As Jeff and Mark mentioned, PCA is NOT the problem. The problem comes in when people begin assigning physical meaning to the eigenvectors. The distribution of points within an individual eigenvector are determined by the mathematical constraints used for the decomposition. Unless the physical processes are

known ahead of time, it is likely that the resulting eigenvectors will not INDIVIDUALLY reflect physical processes.This doesn’t mean that the eigenvectors are nonsense . . . it just means that you can’t assign physical meaning to

individualones. Subsets of eigenvectors may capture real physical processes (along with “noise”) . . . but finding these subsets requires more work than simply looking and saying, “Hey! That looks like the SAM index,”a laSteig & Co.However, doesn’t prevent you from using them for prediction in regression analysis. The important point is that you must use an objective set of criteria for determining which ones to retain. For our Antarctic work, the criterion was cross-validation testing, wherein you deliberately withhold data and calculate the ability of your eigenvector selection to predict the withheld data. If the prediction is poor, then you have the wrong subset. You iterate through the eigenvectors in this manner in order to choose the optimal set for prediction. In other words, eigenvectors that improve predictive ability are retained; those that do not are discarded. In this way, you attempt to separate those eigenvectors that may contain elements of real physical processes from those that largely do not. It is not perfect, and cannot be. Any finite data set contains a finite amount of information. No matter what you do, you cannot overcome sampling error – because you cannot extract information from the set that is not contained in the set. The smaller the set, the bigger the sampling error, and the greater the chance that your results will deviate from reality.

However, just as it is irresponsible to claim something that the data does not support, it is likewise irresponsible to throw out a legitimate tool because some people happened to use it improperly.

## Layman Lurker said

Mark, your cell phone example is a good case to differentiate from a climate reconstruction. In the case of the cell phone, the algorithms which were developed to recover the signal could be tested and verified against something which is known. I think Ryan has shown through his post that methods for reconstructing unknown climate signal should be developed in a similar manner with simulated data and signal.

## Mark T said

I realize the distinction between what I mentioned and what Ryan mentioned. A fact I’ve always known, and have occasionally mentioned on this site.
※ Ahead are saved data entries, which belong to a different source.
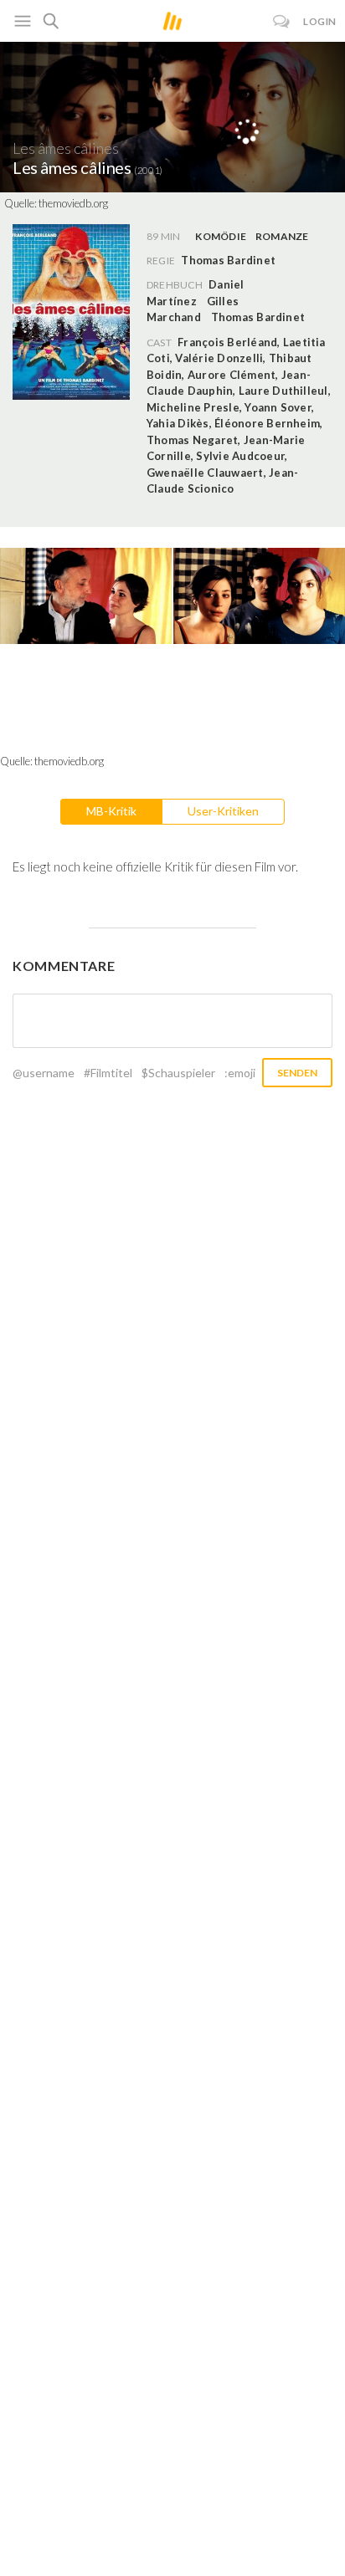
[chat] (282, 21)
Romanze (282, 236)
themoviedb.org (73, 203)
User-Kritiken (223, 811)
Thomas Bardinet (258, 317)
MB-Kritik (111, 811)
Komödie (220, 236)
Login (320, 21)
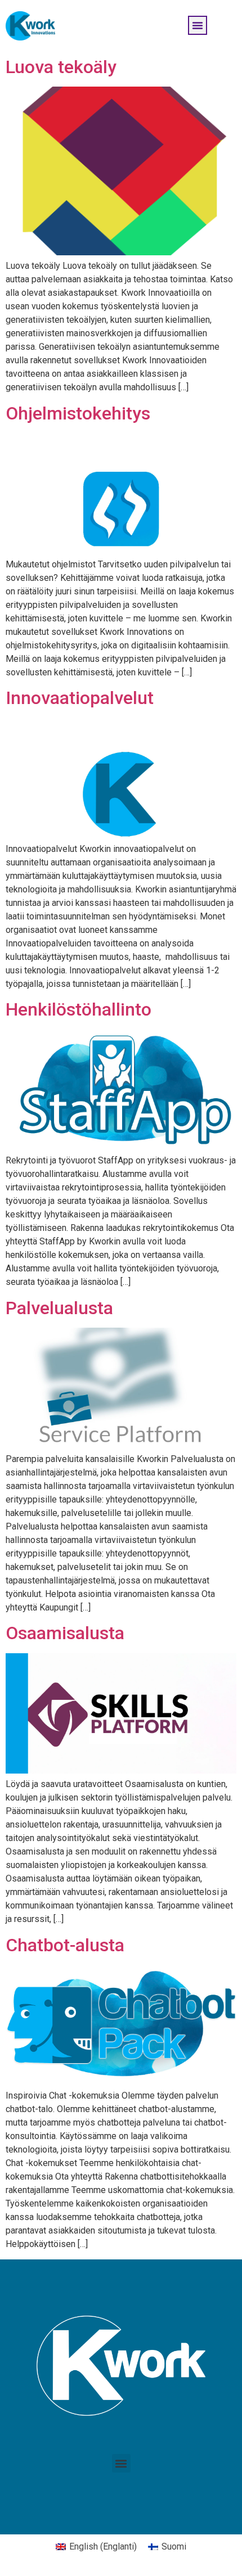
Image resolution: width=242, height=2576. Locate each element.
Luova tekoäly (61, 67)
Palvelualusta (59, 1308)
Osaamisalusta (65, 1633)
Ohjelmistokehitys (78, 413)
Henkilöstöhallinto (78, 1009)
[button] (197, 25)
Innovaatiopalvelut (80, 698)
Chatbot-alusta (65, 1945)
Ryan mentions ICA, something I am fond of. It is better at reconstructing original sources blindly – “blind” is nearly always impossible through variance alone, but ICA has the added benefit of an assumed independence between the source vectors which allows higher order estimation methods. Independence, of course, is impossible to prove with the proxy sources used in the climate world; they probably aren’t even uncorrelated as required by PCA.

Mark

## Peter Dunford said

#11

My apologies, I’ve only ever come across PCA in connection with work by the Hockey Team, usually being pulled apart on sites like this and Climate Audit, and so believed it to be another dubious statistical “trick”.

## Mark T said

Peter Dunford said

March 31, 2010 at 7:54 am

Actually, there is probably some legitimate work that could be done using PCA by the climate team, they just refuse to fix their errors and validate their assumptions. Stationarity comes to mind… as does linearity… and a host of other issues.
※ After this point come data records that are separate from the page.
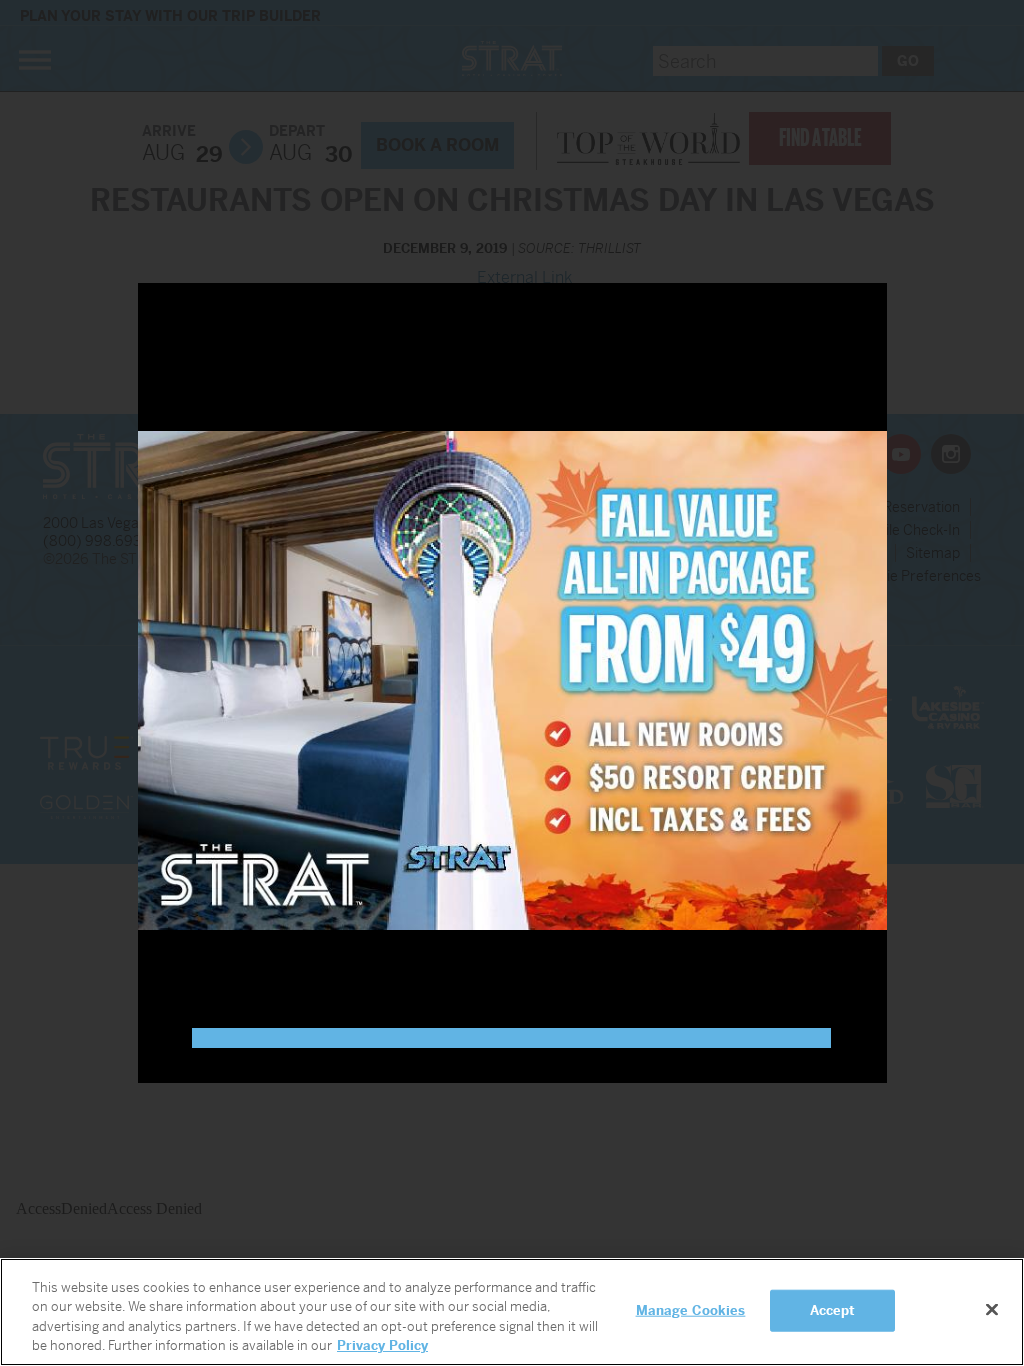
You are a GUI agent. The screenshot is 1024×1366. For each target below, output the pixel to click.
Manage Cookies (691, 1310)
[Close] (992, 1309)
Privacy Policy (382, 1345)
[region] (512, 1312)
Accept (833, 1310)
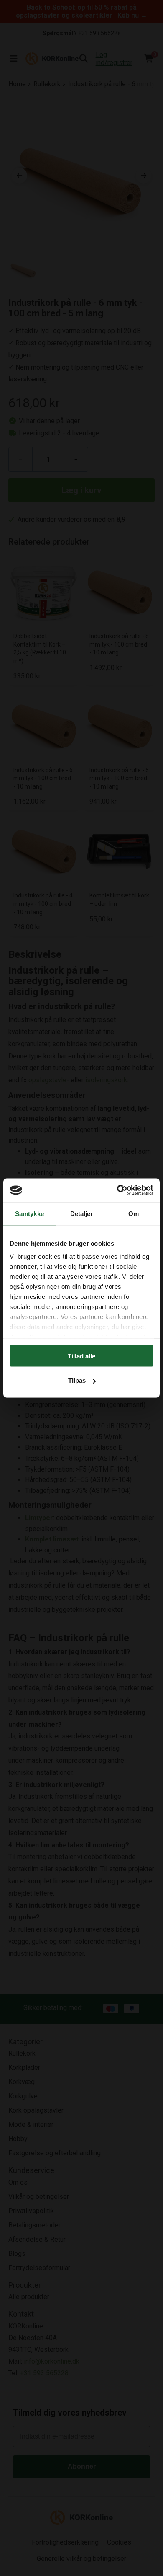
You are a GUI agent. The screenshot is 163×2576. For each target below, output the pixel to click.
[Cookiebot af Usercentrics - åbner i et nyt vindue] (117, 1190)
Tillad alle (81, 1355)
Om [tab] (133, 1213)
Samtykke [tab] (29, 1213)
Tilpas (77, 1380)
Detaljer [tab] (81, 1213)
But still, it is possible to glean information from the proxies, you just have to be careful when you assign any level of statistical validity to the work, calculated or otherwise, when you’re guessing at a lot of the parameters. Certainly you don’t go on record making claims that your treemometers are more accurate 1000 years ago than actual thermometers are today… not without sounding like an idiot that flunked out of a PhD physics program, at least.

Mark

## Steve McIntyre said

I missed this post the first time round. This is really, really well done and interesting.